**Exercise aim:** With the pictures left out, transcribe exactly the lines from the one with "Viewport: 750px width, 917px height." through the end of the data.

(Stored data entries)
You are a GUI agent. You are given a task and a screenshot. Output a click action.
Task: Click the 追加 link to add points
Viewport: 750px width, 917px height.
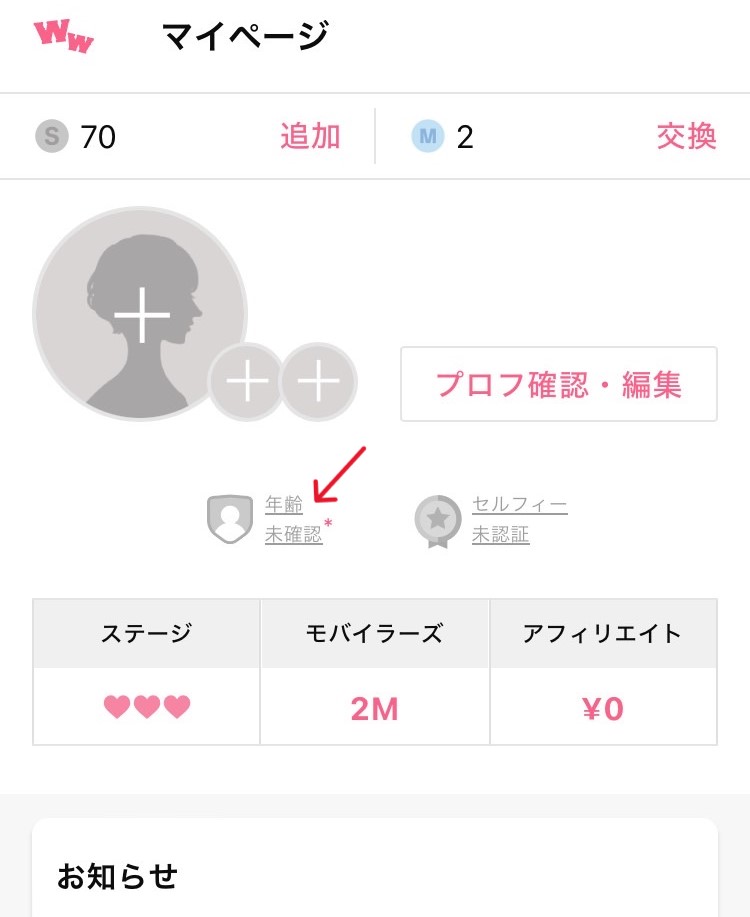pos(310,136)
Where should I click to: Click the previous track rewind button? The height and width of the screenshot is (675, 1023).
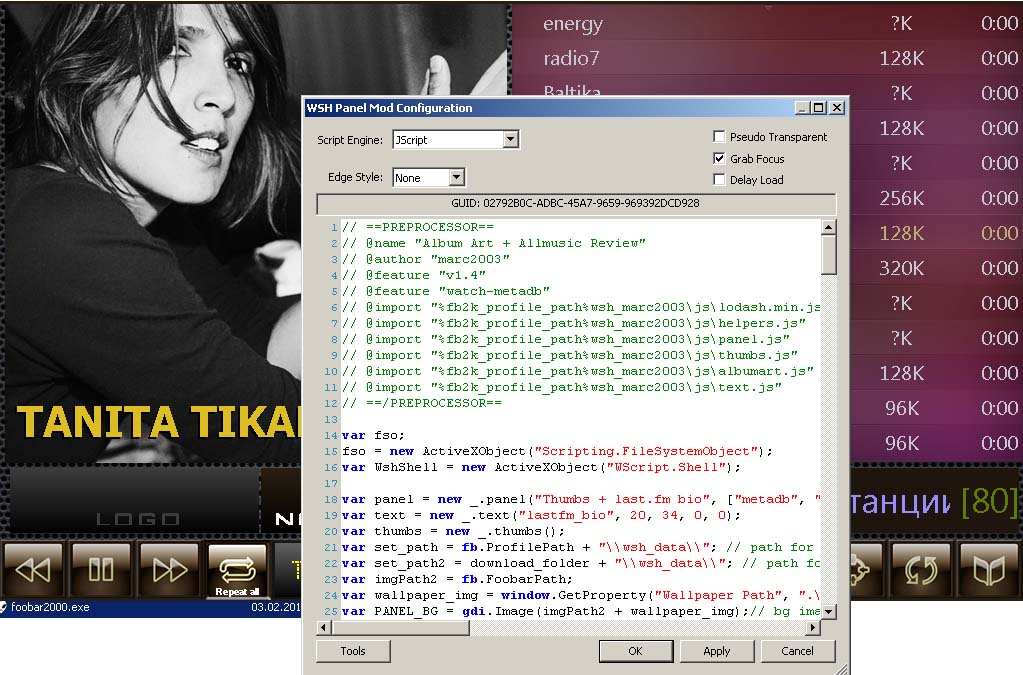[33, 570]
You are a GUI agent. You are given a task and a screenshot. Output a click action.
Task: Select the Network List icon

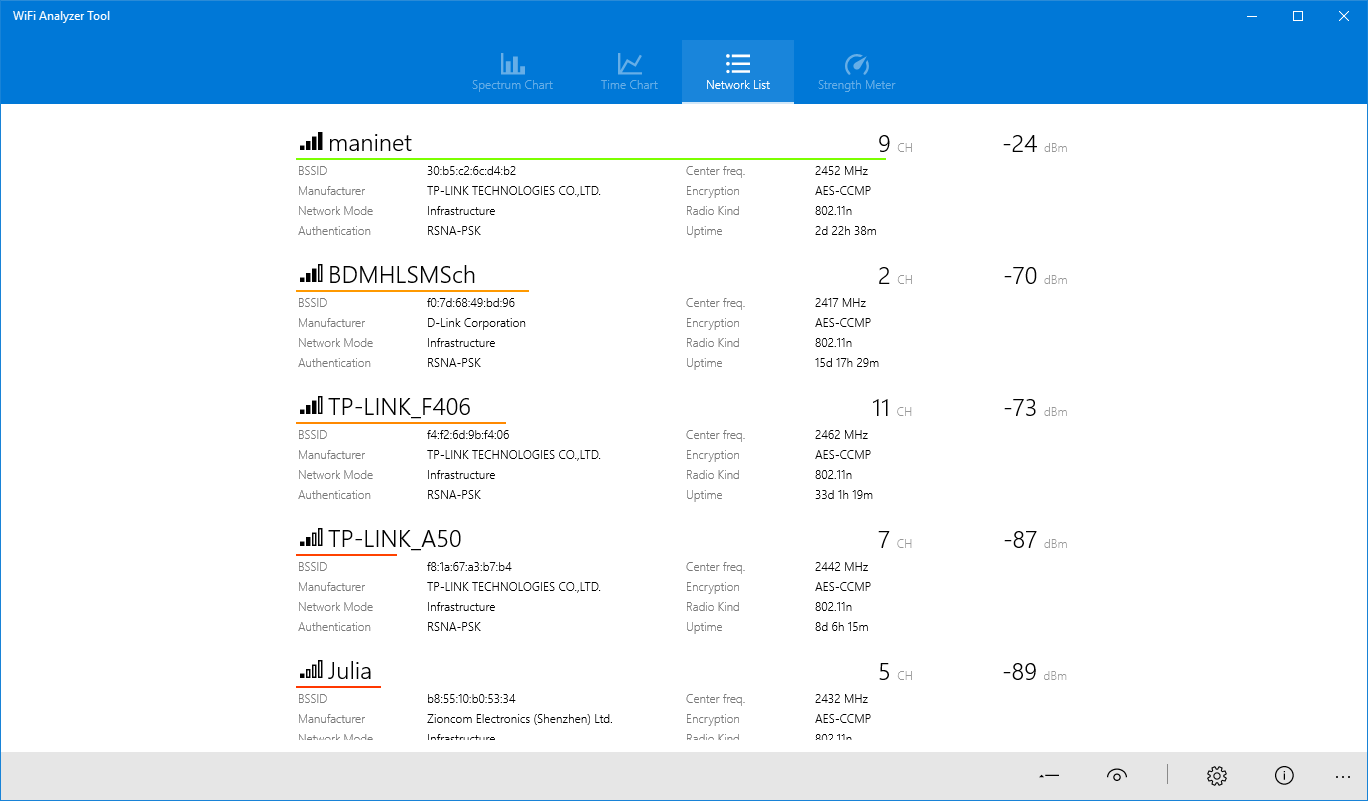tap(737, 63)
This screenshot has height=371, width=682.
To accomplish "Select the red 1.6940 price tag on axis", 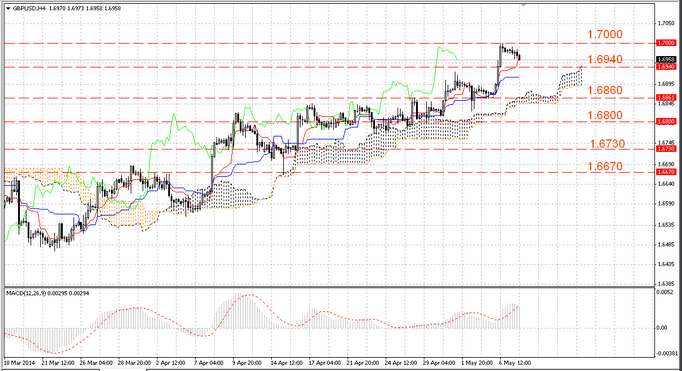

**Answer section:**
Viewport: 750px width, 917px height.
pos(310,136)
Where should I click to: Click the previous track rewind button? The height and width of the screenshot is (675, 1023).
[33, 570]
You are a GUI agent. You are given a task and a screenshot. Output a click action.
Task: Select the Network List icon

tap(737, 63)
This screenshot has height=371, width=682.
To accomplish "Select the red 1.6940 price tag on axis", 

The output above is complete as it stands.